→ Aim
Continue the article below about whether Germany can help Central Europe confront its dark past, starting right after its final sentence.

→ Document segment

────

West German leftists who hate their own nation seek to play heroes by showing other countries how they can engage in state-sponsored child abuse with a clean conscience towards children whose great-grandparents were Nazi collaborators, and thereby destroy their nations.

What’s not to like?

* * *


Can Germany Help Central Europe Confront Its Dark Past?

 
During a commemoration of Holocaust victims, wooden tablets recognize some of those who died at the Auschwitz-Birkenau death camp near Oswiecim, Poland/Bartek Wrzesniowski, Agence France-Presse, Getty Images
 

By Paul Hockenos
March 4, 2012
The Chronicle of Higher Education

The home of the German Historical Institute in downtown Warsaw is a handsome, 19th-century neo-Renaissance residence with arched doorways and a tranquil, cobbled courtyard. It is one of the few structures in Warsaw that the Nazis didn't raze during their 1939-45 occupation of the Polish capital. "Ironic, isn't it?," says Katrin Stoll, a young German researcher there. "A building the Germans didn't manage to destroy and now we're here."

Supported by Germany's ministry of science and education, the institute was established in 1993 to promote collaborative research, scholarly discourse, and exchanges between Germany and Poland, with a particular emphasis on the dictatorships and violence of the 20th century. It houses 14 historians and researchers—two-thirds of whom are German, the others Polish—whose publications at the institute include more than 75 books and hundreds of shorter studies.

In its high-ceilinged, patrician halls, the institute hosts an impressive range of conferences, lectures, and panel discussions; the topics never stray far from the events that compelled the Yale historian Timothy Snyder to label these territories—Central Europe from the Baltic coast to the Black Sea—as the "bloodlands" in his 2010 book Bloodlands: Europe Between Hitler and Stalin (Basic Books).

Eduard Mühle, a German historian and the institute's director, takes pains to explain the institute's purpose. Mühle is acutely aware of the awkwardness of Germans, of all peoples, appearing to "tell the Poles how to do it."

 

A project called "I Can Still See Their Faces" features photographs/Linda D. Epstein, MCT, Getty Images
 

Barbed wire at the Auschwitz death camp, in Oswiecim, Poland/Walter Bibikow, age fotostock
 

"We are modest participants in Polish historiography," he says. "We're working together with Polish colleagues and helping them put Polish history in a European context. We share in their discussions and try to bring over ideas, concepts, and trends from German academia. German historiography has something to offer, but it has to be done cautiously, with the past in mind."
Yet some of the institute's topics are prickly ones for Poles and their neighbors, like the Baltic states and Ukraine. Stoll, for example, studies the fate of Polish Jews in 1946-7 Poland, after the Germans capitulated. The subject is a sensitive one here, as anti-Semitism was rife in postwar Poland, prompting vicious pogroms in some parts of the country.

"The Holocaust didn't end when the Red Army entered Poland in 1944," says Stoll, who last year organized a conference at the institute titled "To Stay or Go? Jews in Europe in the Immediate Aftermath of the Holocaust." "It's a difficult topic for Poles," she says, but at the conference, "they were discussing it openly in a way I don't think they were 15 years ago."

So how can Germans, and in particular German historians, aid their eastern neighbors—if at all—in the former bloodlands? The question arises whether Germany is in a position to "export," as the British historian Timothy Garton Ash puts it, its experience in coming to terms with an ignominious past.

────

→ Source data
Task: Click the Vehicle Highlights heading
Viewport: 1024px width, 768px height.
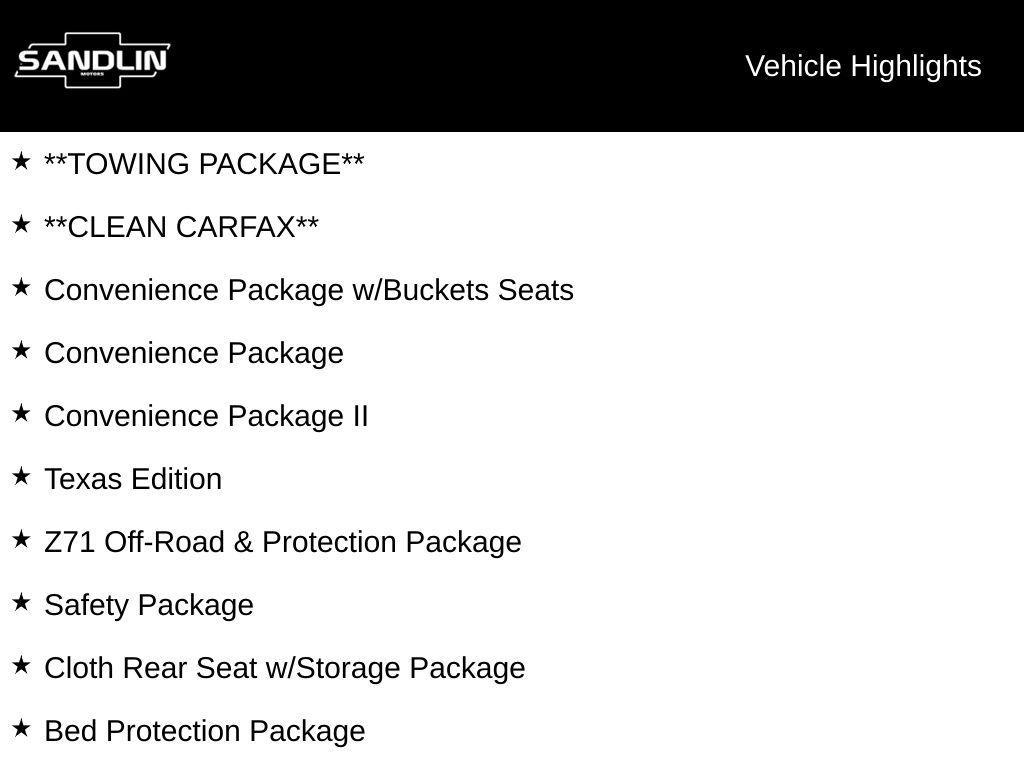Action: point(863,66)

────

→ The result
The Germans have special, notoriously difficult-to-translate terms for their rigorous processing of the past, namely Vergangenheitsbewältigung and Aufarbeitung der Geschichte. Perhaps Garton Ash comes closest to the mark in translating them as "past-beating." This complex treatment spans disciplines—from law to theology—and categories from truth-seeking and atonement to reconciliation and remembrance. At West Germany's universities, tough-minded historians played a critical role in probing and questioning the taboos of early post-World War II years, at a time when politicians and society alike preferred to concentrate on economic recovery.

Postwar Germany's battle to come to terms with its past stands out as unique—and uniquely successful. Germans understand this process, which happened in fits and starts, and sometimes in the face of trenchant opposition, as integral to their forging a liberal democracy out of the ruins of the Reich. Today postwar Germans stake their republic's legitimacy on this "negative memory" and go to great lengths to ensure that future generations imbibe its lessons. Moreover, the Germans went about it not once but twice: with Nazism's legacy and then, after the cold war, with the Communist past in the unified country's eastern states.

In fact, so exemplary is the German experience that it has been adapted—with wide-ranging, country-specific variations—in post-totalitarian societies from South Africa to Chile. But those countries do not have such deeply traumatic relationships with Germany as do Central and Eastern Europe.

Germany may have something to pass on to the Central Europeans, explains the Polish intellectual Konstanty Gebert, of the foreign-affairs think tank the European Council on Foreign Relations. "The problem is that Germany cannot decently offer it."

"So, you come in, you show us how to kill the Jews, and now you come in and show us how to be sorry?" he says. "It can't work."

There are many instances of German endeavors, says Gebert, "like an educational program or an exhibition that we can borrow from if they're good ideas. On the individual level, the obscenity of it is absent. But you put it at a general level, then hell, no, we're done learning from Germany!"

Whether in politics, economics, or historiography, Germany's every move in Central Europe after the Wall carries the potential to rub salt in old wounds. An independent Polish state was wiped off the map as a result of the 1939 Hitler-Stalin pact and then fully occupied by the Nazis as of 1941. Nazi Germany used Polish territory to exterminate millions of Jews and other enemies, including more than two million non-Jewish Poles. Germany marched into or set up quisling regimes—or both—in the lands from the Baltic all the way to the Mediterranean. Scholars like Mühle and Stoll don't dare say it, but there are plenty of German historians—as well as colleagues in Europe, the United States, and Israel—who feel that Central Europe could do with a good dose of German-style, self-critical introspection. Jan-Holger Kirsch, a historian at Potsdam University, argues that for better or for worse, Germany has become a kind of "international aid worker in the business of processing the past."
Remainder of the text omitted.